Jeffrey Saut: The fantasy football portfolio

Jeffrey Saut: The fantasy football portfolio




by Jeffrey Saut, Chief Investment Strategist, Raymond James

I have written before how fantasy football is one of my favorite hobbies. For an analytical, data-obsessed sports fan like myself, it doesn’t really get any better than diving into statistics to try to draft a team of players that will beat my friends and win the trophy at the end of the season (and yes, we do have a real trophy). The origins of fantasy football can be traced all the way back to 1962, but the once fringe pastime has really exploded in popularity over the last 15 years as the internet has made it much easier to get stats, create leagues, and connect players together. The Fantasy Sports Trade Association estimates that 59.3 million people in the United States and Canada will play fantasy sports in 2017, and football is, by far, the most popular sport. The FSTA’s research also uncovered some interesting and somewhat surprising data points about the characteristics of those millions of players:

  • 66% male/34% female
  • Average age: 38.6
  • College degree or more: 66%
  • Have a household income of $75k+: 51%
  • Have full-time employment: 67%
  • Average annual spending per fantasy player (age 18+): $556

If you do the math, that means people are spending almost $33 billion of their hard-earned money on a game that actually has the word “fantasy” in the title, and if that’s not a sign that the economy is doing ok, I don’t know what it is.

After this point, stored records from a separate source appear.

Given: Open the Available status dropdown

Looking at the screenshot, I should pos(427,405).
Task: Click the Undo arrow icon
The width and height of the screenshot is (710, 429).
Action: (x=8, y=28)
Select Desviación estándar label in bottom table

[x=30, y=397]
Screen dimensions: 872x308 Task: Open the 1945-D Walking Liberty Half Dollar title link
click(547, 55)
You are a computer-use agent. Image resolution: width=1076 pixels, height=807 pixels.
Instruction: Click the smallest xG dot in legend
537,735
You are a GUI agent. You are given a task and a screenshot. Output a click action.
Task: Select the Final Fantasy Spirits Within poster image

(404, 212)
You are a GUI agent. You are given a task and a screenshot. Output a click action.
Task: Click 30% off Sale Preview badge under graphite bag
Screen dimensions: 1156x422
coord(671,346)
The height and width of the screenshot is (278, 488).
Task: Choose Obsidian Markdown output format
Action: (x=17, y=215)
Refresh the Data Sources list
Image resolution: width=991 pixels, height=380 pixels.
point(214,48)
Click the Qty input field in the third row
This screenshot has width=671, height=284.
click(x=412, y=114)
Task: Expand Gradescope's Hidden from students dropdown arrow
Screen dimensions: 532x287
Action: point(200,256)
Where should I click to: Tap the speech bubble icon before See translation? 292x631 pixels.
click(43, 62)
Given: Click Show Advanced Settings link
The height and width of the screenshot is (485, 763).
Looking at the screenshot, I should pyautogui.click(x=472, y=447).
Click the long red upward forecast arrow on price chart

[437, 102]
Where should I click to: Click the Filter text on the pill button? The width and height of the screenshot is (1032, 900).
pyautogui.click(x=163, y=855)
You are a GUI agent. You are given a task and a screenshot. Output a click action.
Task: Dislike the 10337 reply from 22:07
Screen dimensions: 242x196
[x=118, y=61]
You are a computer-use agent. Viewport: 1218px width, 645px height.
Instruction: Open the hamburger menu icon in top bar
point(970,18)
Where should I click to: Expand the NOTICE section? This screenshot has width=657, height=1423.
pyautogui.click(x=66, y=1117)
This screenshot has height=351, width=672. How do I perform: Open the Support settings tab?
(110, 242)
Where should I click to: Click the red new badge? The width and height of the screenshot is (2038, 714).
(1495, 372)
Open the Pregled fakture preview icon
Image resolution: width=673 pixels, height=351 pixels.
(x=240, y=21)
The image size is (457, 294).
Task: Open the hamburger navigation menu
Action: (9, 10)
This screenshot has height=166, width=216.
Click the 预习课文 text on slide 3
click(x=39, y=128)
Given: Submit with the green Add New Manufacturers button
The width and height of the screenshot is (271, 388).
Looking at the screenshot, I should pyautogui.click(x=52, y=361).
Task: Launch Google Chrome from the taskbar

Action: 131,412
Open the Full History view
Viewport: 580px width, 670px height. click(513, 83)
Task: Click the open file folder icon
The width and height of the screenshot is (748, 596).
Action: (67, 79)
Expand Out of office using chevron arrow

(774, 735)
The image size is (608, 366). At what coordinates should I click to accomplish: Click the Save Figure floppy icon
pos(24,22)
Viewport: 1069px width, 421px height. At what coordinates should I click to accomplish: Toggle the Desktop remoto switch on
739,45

Of course, I’m not just talking about fantasy football here because it’s been a slow week in the financial markets (although it has been). There are many parallels between creating a winning team and creating a winning investment portfolio, and some of the same skills translate to success in both disciplines:

  • Valuation plays a big part – part of the keys to success in both is identifying those situations where the “market” may be overvaluing or undervaluing specific players or stocks.
  • Past performance is not a guarantee of future returns, but it is true that the top players and stocks often stay strong for years.
  • Mistakes and unexpected hiccups will occur along the way – maybe one of your top draft picks gets injured or one of your top stocks releases disappointing earnings results. Flexibility and the ability to regularly reevaluate are crucial.
  • Takes maintenance over time to really find success – it’s said that fantasy football championships aren’t won at the draft because there are still plenty of decisions to be made throughout the season. Similarly, one’s investment goals aren’t met when first picking a portfolio. It requires modifications over time as situations change.
  • Developing a personal strategy that works for you is one of the keys to success. Do you take on more risk by drafting a guy (buying a stock) that may have a lot of upside but has a history of volatility (or no history in the case of a rookie or an IPO) or do you stick with the blue chip players (stocks) that may not have the high ceiling that they once did but should be more dependable on a regular basis and provide a steady return? The former strategy may be what it takes to beat out everyone and win a league (generate outsized returns), but the latter strategy may maximize one's chances at making the playoffs and at least having a chance to win it all (or maximizing the chance at achieving one's long-term goals).